Avery Pennarun apenwarr at gmail.com
Wed Jan 2 13:08:07 EST 2008


On 02/01/2008, Robert Jordan <robertj at gmx.net> wrote:
> Avery Pennarun wrote:
> > Surely there must be *some* way to handle signals from inside a mono
> > app?  This seems like a huge omission.  Even perl can do it!
> > (http://search.cpan.org/~lbaxter/Sys-SigAction-0.10/lib/Sys/SigAction.pm)
>
> Well, perl's standard signal handlers suffer from the same limitations
> like mono's and the new "deferred" signal handlers are just a lame
> compromise.

All signal handlers in any language suffer from the same limitations:
there's no guarantee that the mainline is in a safe state at the time
the signal handler is called.  That means the set of "safe" things you
can do in a signal handler is extremely limited.  In C, this basically
restricts you to direct syscalls (ie. manpages section 2, not section
3) and setting variables.  Generally this is enough, leading to two
safe options in C:

1) Set a (volatile) variable in the signal handler and check it from
the mainline.

2) write() to a pipe during a signal, and poll the read side of the
pipe in the mainline so that it wakes up.  This is safe in a signal
handler because write() is a syscall.

and one unfortunately all-too-common unsafe option:

3) Just ignore the fact that it might not work and do whatever you
want in the signal handler anyhow.  It'll work 99% of the time.
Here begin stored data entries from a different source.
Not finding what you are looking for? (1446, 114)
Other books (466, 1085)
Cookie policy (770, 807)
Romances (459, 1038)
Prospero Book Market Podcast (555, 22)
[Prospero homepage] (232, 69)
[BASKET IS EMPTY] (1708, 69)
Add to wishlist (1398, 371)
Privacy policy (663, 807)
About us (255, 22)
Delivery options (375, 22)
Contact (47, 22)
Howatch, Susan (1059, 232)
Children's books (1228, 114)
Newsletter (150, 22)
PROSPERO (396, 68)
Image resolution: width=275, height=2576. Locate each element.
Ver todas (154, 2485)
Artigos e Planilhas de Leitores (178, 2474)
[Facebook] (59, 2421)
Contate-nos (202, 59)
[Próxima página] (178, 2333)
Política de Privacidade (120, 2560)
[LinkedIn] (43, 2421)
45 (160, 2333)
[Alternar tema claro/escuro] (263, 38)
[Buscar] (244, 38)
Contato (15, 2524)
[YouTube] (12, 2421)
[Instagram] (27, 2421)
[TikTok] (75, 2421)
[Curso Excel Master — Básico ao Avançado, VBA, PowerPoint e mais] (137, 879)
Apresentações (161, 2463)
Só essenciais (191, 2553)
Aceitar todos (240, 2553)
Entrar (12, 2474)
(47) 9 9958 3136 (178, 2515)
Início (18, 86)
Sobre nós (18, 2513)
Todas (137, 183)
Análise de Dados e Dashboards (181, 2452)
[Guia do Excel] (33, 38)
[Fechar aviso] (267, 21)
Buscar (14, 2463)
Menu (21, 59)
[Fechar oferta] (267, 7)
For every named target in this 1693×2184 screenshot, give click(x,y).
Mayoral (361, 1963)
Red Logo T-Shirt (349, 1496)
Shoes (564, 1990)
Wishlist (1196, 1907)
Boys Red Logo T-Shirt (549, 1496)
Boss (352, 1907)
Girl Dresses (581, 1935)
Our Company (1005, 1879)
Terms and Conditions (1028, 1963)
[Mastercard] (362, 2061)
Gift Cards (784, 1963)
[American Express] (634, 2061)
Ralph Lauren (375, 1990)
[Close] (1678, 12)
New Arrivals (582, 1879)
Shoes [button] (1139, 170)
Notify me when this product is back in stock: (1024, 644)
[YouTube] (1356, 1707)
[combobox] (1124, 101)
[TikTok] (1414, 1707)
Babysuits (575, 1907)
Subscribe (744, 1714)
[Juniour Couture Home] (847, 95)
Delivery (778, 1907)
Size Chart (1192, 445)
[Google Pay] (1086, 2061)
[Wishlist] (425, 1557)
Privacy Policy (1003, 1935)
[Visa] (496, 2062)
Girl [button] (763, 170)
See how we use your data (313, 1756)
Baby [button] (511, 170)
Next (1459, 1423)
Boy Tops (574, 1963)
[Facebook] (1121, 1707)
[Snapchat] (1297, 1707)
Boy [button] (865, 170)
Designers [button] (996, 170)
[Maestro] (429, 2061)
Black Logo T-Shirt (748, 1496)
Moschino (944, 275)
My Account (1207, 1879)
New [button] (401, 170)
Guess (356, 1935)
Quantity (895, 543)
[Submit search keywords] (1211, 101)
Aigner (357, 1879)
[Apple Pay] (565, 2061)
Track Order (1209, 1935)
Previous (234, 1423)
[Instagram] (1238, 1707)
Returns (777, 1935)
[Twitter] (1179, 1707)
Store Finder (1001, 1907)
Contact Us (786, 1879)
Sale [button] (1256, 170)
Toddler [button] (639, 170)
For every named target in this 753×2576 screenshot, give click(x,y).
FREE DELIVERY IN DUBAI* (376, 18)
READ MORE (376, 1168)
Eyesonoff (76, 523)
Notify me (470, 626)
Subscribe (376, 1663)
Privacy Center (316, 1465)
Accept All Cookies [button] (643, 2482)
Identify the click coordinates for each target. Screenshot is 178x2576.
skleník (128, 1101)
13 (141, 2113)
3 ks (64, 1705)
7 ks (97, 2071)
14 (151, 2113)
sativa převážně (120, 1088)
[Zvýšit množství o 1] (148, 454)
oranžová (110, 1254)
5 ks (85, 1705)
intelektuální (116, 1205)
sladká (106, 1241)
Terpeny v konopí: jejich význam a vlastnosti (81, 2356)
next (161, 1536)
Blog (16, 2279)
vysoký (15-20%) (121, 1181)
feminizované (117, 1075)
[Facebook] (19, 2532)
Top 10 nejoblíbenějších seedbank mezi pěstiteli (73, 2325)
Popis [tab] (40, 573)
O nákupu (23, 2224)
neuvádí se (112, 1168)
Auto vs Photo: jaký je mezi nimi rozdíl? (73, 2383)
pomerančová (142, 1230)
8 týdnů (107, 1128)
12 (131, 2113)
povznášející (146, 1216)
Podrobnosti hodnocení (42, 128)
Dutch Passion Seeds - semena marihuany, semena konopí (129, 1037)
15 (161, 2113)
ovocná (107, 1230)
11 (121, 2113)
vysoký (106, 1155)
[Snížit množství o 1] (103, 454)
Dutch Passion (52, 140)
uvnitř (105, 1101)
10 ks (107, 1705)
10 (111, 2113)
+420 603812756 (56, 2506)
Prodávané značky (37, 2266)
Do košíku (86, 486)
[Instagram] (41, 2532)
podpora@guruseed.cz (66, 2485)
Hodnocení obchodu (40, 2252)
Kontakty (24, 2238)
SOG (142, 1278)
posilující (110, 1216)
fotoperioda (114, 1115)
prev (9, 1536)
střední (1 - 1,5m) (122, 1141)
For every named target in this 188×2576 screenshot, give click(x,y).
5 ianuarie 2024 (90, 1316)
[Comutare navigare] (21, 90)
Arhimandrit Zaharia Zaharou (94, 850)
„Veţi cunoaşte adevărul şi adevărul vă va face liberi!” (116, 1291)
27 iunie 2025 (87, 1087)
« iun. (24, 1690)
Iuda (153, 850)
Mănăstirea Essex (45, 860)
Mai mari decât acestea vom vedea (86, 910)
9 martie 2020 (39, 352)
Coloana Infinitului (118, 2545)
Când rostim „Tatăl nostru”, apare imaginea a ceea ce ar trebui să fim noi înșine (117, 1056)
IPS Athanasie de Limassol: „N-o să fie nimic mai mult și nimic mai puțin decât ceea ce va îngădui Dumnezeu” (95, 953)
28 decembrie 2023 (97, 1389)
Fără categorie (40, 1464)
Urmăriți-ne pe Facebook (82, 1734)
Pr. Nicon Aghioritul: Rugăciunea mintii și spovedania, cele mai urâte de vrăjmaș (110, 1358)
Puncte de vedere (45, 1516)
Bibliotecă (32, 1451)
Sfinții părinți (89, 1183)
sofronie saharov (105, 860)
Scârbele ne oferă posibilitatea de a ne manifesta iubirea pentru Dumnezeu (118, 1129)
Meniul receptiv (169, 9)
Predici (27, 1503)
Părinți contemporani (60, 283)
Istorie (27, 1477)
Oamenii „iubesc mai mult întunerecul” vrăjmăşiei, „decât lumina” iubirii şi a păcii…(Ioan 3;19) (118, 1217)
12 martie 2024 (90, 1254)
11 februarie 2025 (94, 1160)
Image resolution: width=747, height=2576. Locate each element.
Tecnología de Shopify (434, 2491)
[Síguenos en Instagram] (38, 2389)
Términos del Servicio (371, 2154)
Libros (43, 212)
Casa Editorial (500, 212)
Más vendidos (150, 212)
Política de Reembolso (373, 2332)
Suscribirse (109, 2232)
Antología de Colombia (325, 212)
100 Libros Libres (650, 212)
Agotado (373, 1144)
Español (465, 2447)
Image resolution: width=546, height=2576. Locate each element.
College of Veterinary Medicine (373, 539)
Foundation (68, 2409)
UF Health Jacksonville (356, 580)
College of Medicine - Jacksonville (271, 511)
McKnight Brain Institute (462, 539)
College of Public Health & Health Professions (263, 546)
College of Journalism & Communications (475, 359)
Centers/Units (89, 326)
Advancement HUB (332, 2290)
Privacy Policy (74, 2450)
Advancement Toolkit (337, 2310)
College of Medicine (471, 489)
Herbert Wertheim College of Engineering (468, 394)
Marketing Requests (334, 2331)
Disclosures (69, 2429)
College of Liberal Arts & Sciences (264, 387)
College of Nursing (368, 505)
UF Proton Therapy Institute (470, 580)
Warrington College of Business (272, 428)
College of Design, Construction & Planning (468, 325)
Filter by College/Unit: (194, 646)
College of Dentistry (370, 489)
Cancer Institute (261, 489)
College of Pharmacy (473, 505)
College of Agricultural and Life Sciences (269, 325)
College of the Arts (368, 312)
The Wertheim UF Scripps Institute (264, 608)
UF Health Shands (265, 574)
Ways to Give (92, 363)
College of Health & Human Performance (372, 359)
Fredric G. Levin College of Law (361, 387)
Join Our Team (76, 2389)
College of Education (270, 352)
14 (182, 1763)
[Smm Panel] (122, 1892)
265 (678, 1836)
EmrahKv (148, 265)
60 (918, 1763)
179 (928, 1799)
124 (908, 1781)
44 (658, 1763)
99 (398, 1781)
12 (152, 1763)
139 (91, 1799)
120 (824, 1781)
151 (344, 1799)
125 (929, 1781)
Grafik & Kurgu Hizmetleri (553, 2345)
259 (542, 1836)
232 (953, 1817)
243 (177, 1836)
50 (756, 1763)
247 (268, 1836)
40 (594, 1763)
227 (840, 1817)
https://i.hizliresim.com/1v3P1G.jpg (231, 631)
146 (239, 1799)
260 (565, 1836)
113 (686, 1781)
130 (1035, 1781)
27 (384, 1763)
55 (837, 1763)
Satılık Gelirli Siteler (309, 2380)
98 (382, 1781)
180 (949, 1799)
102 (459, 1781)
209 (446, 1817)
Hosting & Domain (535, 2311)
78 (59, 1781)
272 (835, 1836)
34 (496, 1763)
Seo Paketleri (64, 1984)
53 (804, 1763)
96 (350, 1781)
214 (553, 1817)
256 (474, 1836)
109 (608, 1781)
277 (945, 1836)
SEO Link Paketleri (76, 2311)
It seems like if mono could guarantee certain things, such as the fact
that an already-JITted function will never be thrown away, that a safe
implementation of #1 would be possible as Jonathan Pryor posted above.
 Does mono make that guarantee?  Will it continue to do so?

Currently implementation #2 is probably impossible (or unsafe) in mono
since the socket code is probably much more complex than a syscall and
may still be in an unsafe state.  Perl has a similar problem, which is
why the "deferred" signal handlers were created.

Option #3 is probably not 99% safe in mono, which has more runtime
state outside the kernel than a C program would.

What makes the perl ones a "lame compromise" in your opinion?

How does Microsoft's .Net handle Windows-style "signals", such as
memory-access errors?  Could we use a similar method in mono?